Arleen Sorkin (born October 14, 1955) is a retired American actress, screenwriter, presenter and comedian. Sorkin is known for portraying Calliope Jones on the NBC daytime serial Days of Our Lives and for inspiring and voicing the DC Comics villain Harley Quinn, created by her college friend Paul Dini, in Batman: The Animated Series and the many animated series and video games that followed it.

Early life, family and education   
Sorkin was born in Washington, D.C.  Her family is Jewish.

Career 
Sorkin began her career in cabaret in the late 1970s and early 1980s as a member of the comedy group The High-Heeled Women, alongside Mary Fulham, Tracey Berg, and Cassandra Danz. 

One of her more prominent roles was the wacky but lovable Calliope Jones, as seen on Days of Our Lives. She played this part from 1984 to 1990 and made return visits in 1992 and 2001. She reprised her role on the soap for the fourth time on February 24, 2006. She returned to Days for a limited run beginning on May 5, 2010.
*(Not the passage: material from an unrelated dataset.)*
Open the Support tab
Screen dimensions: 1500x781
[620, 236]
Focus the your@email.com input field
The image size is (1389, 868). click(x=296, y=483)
From 1987 to 1989, Sorkin played Geneva, a sexy maid to yuppie couple Richard and Linda Phillips, on the Fox dramedy series Duet. She would reprise this role on one episode of Open House, the sequel series to Duet. She was the original female co-host on America's Funniest People in 1990. In 1992, Sorkin was dismissed from America's Funniest People by producer Vin Di Bona. In response, Sorkin filed a lawsuit against Di Bona, claiming she was dismissed from the show due to her race, after ABC Chairman Dan Burke had suggested to Di Bona that Sorkin be replaced by an African-American or a person of another ethnic minority. Sorkin sought $450,000 for lost earnings, and an additional unspecified amount for harm to her professional reputation and emotional injury. She additionally claimed that after she denounced the move as being racially motivated, Di Bona changed plans and hired new cohost Tawny Kitaen, who was also white.
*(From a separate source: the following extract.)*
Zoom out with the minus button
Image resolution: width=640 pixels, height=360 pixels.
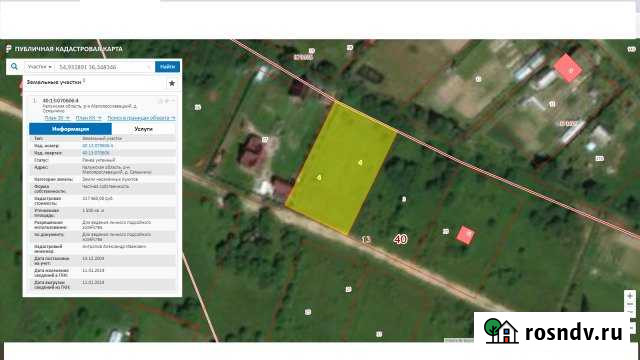(630, 304)
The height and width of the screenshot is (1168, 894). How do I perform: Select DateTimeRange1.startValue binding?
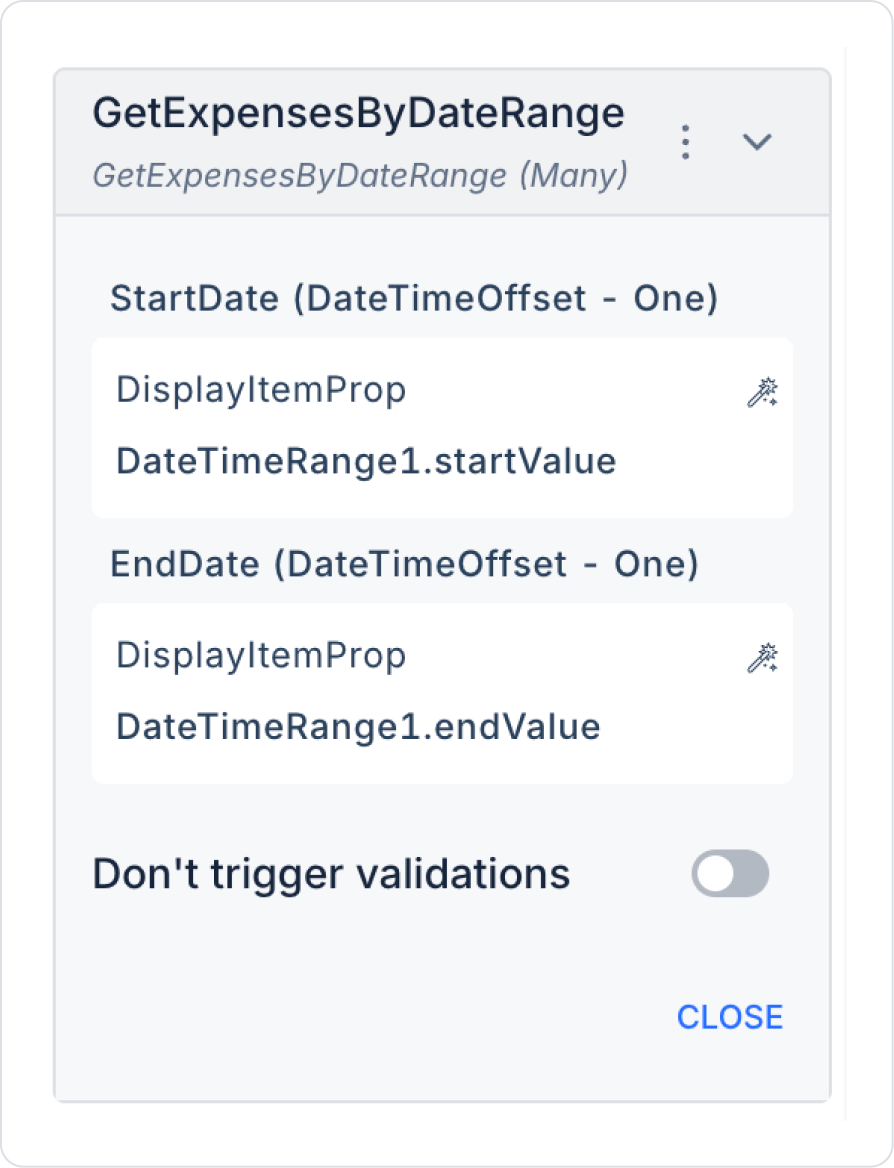click(x=366, y=461)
Sorkin's writing included for the Tiny Toon Adventures 1990–1992 television series, and co-writer of the story and screenplay of the 1997 Jennifer Aniston film, Picture Perfect.

She provided inspiration for and voiced the animated character Harley Quinn, a sidekick and lover to the Joker, first appearing in a 1992 episode of Batman: The Animated Series. Quinn was created by Paul Dini, a college friend of Sorkin's, who partly modeled the character after her personality and mannerisms. Though Harley Quinn was originally intended to appear in a single episode, reaction to the character and Sorkin's voice performance was positive, so Quinn was written into the show regularly. Quinn went on to appear in DC comic books and in further animated TV series including The New Batman Adventures, Static Shock, and Justice League, as well as Gotham Girls, an internet cartoon series. Sorkin also voiced Harley in the animated film Batman Beyond: Return of the Joker and multiple video games. Following DC Universe Online, Sorkin retired from voicing Harley Quinn and therefore did not reprise her role in any subsequent DC projects. The character was subsequently voiced by several actresses, usually Tara Strong or Hynden Walch, in various media.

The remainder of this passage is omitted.